From the listing below, pull out all lines with "will" in them.

-- Records provided follows --

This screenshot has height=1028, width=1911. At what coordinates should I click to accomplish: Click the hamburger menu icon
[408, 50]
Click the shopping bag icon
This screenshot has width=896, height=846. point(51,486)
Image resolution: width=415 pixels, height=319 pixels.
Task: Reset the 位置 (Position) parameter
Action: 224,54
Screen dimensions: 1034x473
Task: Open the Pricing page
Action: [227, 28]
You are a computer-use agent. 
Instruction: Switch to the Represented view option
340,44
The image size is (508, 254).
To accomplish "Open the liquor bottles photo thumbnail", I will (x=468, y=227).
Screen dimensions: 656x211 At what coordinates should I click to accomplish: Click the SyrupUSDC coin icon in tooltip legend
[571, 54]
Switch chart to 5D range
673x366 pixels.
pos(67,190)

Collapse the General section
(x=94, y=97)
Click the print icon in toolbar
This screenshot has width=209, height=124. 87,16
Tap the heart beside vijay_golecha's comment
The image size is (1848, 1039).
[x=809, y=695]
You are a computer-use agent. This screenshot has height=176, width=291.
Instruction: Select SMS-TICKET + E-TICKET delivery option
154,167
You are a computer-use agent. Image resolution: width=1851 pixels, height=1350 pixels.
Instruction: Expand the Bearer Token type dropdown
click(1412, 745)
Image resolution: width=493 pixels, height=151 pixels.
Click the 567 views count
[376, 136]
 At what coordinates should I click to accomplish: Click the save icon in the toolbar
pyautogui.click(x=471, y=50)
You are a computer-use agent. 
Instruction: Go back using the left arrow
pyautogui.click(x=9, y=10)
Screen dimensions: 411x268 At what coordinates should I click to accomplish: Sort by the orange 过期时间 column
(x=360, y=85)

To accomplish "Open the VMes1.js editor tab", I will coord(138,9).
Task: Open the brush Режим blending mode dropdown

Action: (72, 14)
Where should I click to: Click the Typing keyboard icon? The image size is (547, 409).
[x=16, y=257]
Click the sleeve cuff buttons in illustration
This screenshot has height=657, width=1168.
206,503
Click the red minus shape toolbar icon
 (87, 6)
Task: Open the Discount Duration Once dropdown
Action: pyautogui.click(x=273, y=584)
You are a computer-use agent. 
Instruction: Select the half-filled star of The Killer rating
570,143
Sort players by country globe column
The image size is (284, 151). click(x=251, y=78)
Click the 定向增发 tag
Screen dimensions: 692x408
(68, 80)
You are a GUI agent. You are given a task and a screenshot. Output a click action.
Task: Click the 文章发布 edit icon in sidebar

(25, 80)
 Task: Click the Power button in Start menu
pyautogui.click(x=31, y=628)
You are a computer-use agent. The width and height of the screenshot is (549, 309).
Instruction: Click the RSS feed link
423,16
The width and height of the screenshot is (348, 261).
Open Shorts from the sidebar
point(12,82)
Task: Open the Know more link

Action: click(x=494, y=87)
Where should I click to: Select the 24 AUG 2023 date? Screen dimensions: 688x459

-- Records provided concluded --

## Result
To accomplish "Open the liquor bottles photo thumbnail", I will (x=468, y=227).
To accomplish "Open the VMes1.js editor tab", I will coord(138,9).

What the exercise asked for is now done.